Les Allemands avaient hâtivement déroulé de hauts treillages, cloués aux arbres, et c’était, devant chaque « cage à poules », un arrêt meurtrier. Il fallait cisailler le fil de fer sous le feu, arracher chaque grillage à coups de pétards, et, dans les boyaux hérissés de chevaux de frise, c’était encore la tuerie. L’entrée de la mine reprise, il fallut s’arrêter… Les Boches solidement retranchés gardaient la première ligne.

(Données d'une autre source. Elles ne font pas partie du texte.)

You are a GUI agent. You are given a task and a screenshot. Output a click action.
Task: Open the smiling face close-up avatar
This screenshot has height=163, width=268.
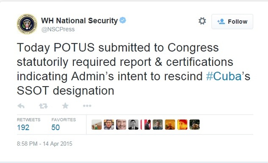pos(121,124)
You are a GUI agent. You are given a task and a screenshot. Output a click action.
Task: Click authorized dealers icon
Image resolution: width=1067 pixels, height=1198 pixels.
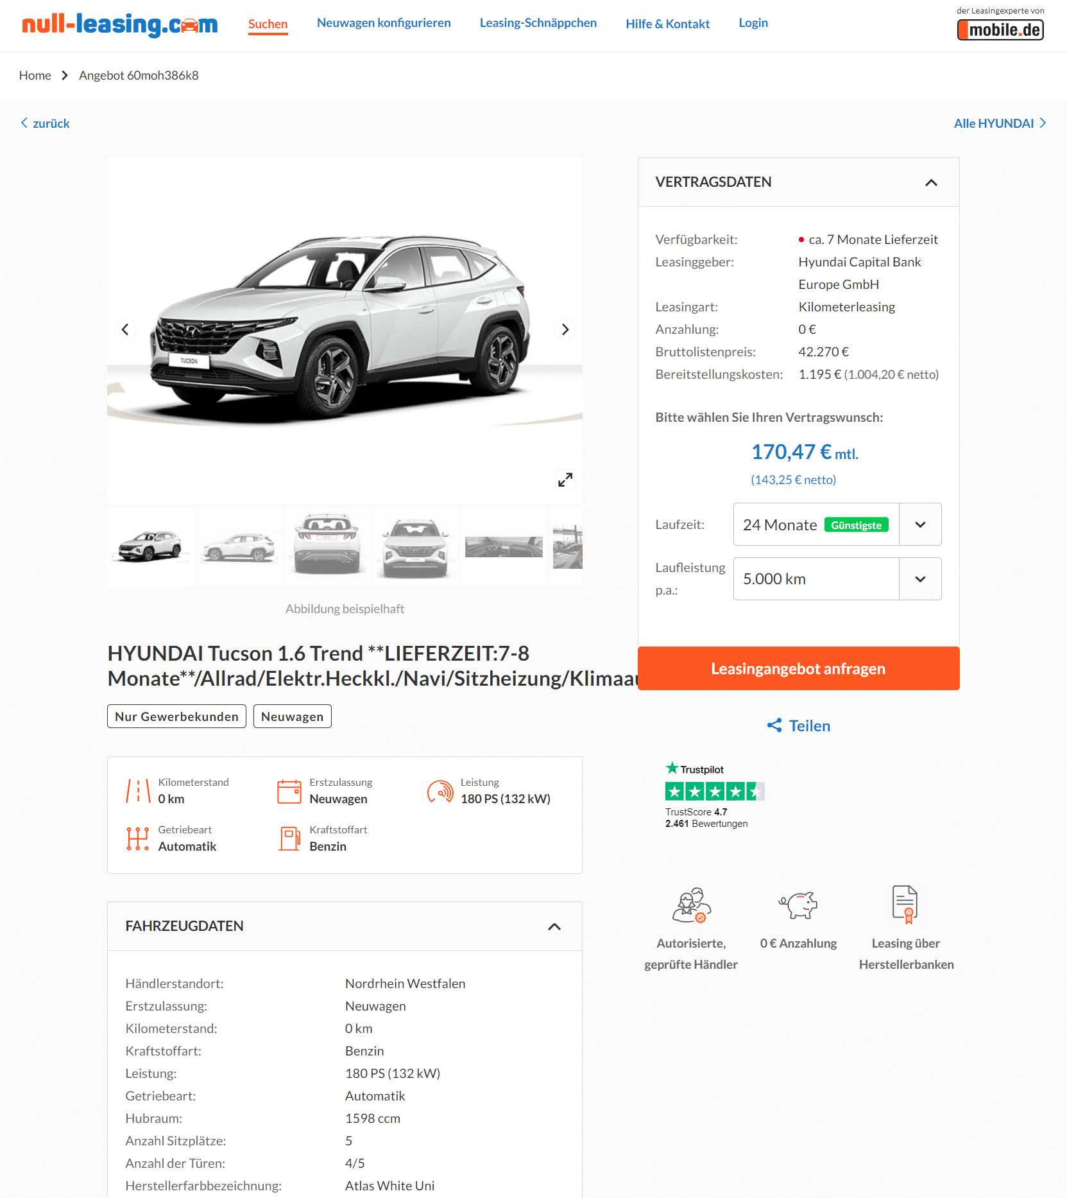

— Ah ! c’est dommage, c’est bien dommage, disait le général en remontant dans son auto… Avec un peu de bonne volonté, je suis sûr qu’ils auraient pu faire mieux.

En avant de la tranchée que nous tenions, des camarades étaient restés couchés et, jusqu’à la relève, nous avons entendu Roubion, notre caporal, nous appeler plaintivement, la tête posée sur le parapet boche : il avait déboutonné sa capote, pour chercher sa blessure, et l’on eût dit que, mourant, le pauvre gars continuait à se gratter.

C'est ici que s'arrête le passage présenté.